● Required action:
Transcribe the data that follows without changing a word, and omit the pictures.

[Stored items]
---+---
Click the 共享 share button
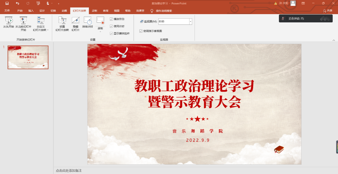The image size is (338, 174). pos(328,11)
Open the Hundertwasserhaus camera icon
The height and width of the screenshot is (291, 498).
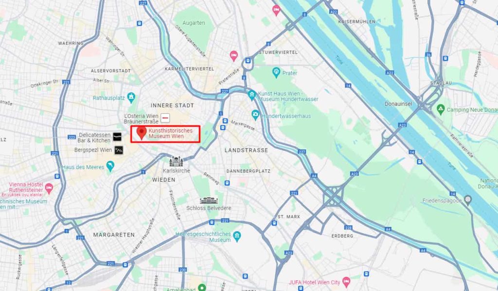click(x=255, y=115)
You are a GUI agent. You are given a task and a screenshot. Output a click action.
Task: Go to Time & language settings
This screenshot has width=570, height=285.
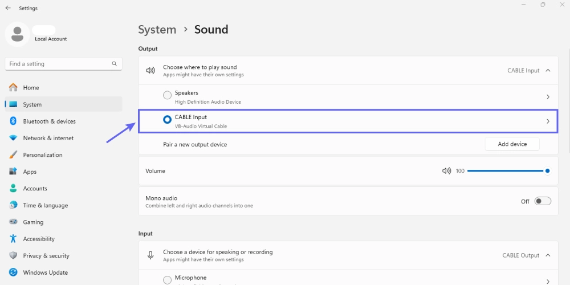(x=45, y=205)
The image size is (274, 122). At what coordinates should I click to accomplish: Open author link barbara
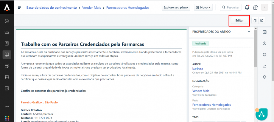click(x=197, y=69)
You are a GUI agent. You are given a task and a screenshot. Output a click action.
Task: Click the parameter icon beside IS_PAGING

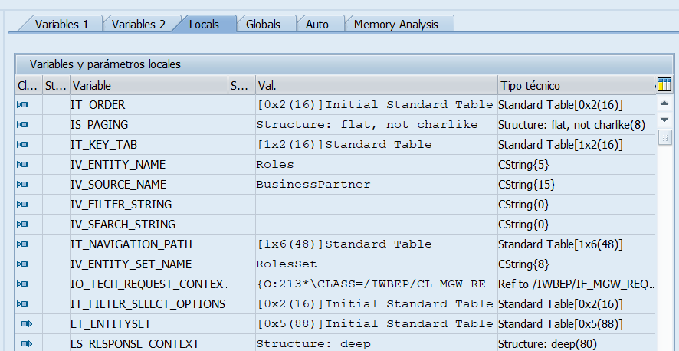22,125
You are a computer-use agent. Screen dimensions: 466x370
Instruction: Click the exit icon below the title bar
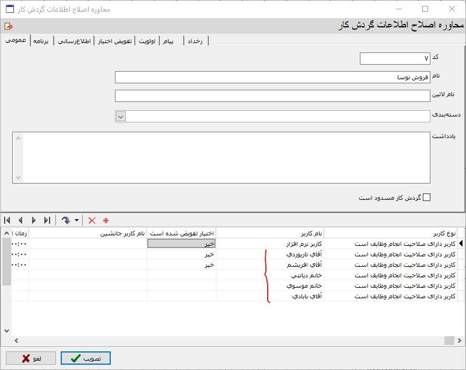8,26
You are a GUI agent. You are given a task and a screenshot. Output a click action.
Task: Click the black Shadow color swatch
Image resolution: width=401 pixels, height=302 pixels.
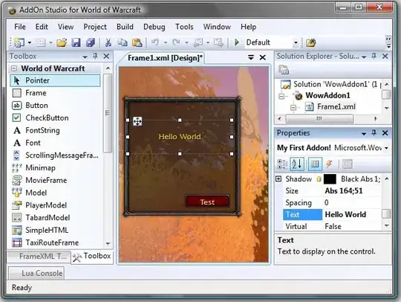330,179
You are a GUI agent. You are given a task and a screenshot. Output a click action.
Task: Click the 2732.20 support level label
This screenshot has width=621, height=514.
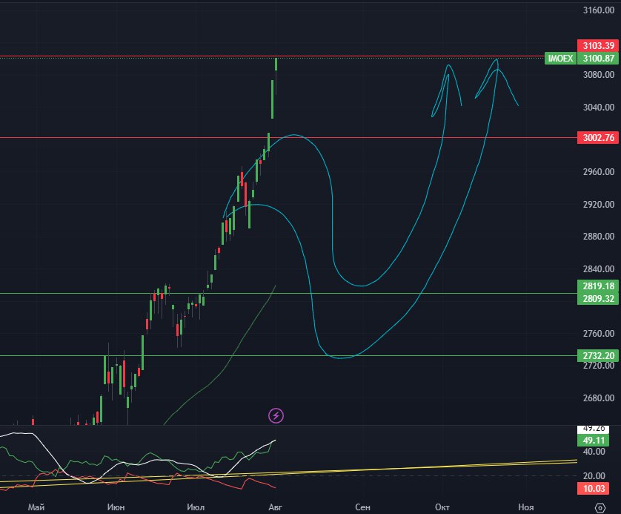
---+---
● Written answer:
Click the 共享 share button
The image size is (338, 174). pos(328,11)
Open the Hundertwasserhaus camera icon
The height and width of the screenshot is (291, 498).
click(x=255, y=115)
You are a GUI agent. You are given a task and a screenshot. Output a click action.
Task: Go to Time & language settings
This screenshot has width=570, height=285.
(x=45, y=205)
The image size is (274, 122). At what coordinates should I click to accomplish: Open author link barbara
click(x=197, y=69)
You are a GUI agent. You are given a task and a screenshot. Output a click action.
Task: Click the parameter icon beside IS_PAGING

22,125
You are a computer-use agent. Screen dimensions: 466x370
Instruction: Click the exit icon below the title bar
8,26
You are a GUI agent. You are given a task and a screenshot. Output a click action.
Task: Click the black Shadow color swatch
Image resolution: width=401 pixels, height=302 pixels.
330,179
You are a GUI agent. You are given a task and a screenshot. Output a click action.
Task: Click the 2732.20 support level label
This screenshot has width=621, height=514.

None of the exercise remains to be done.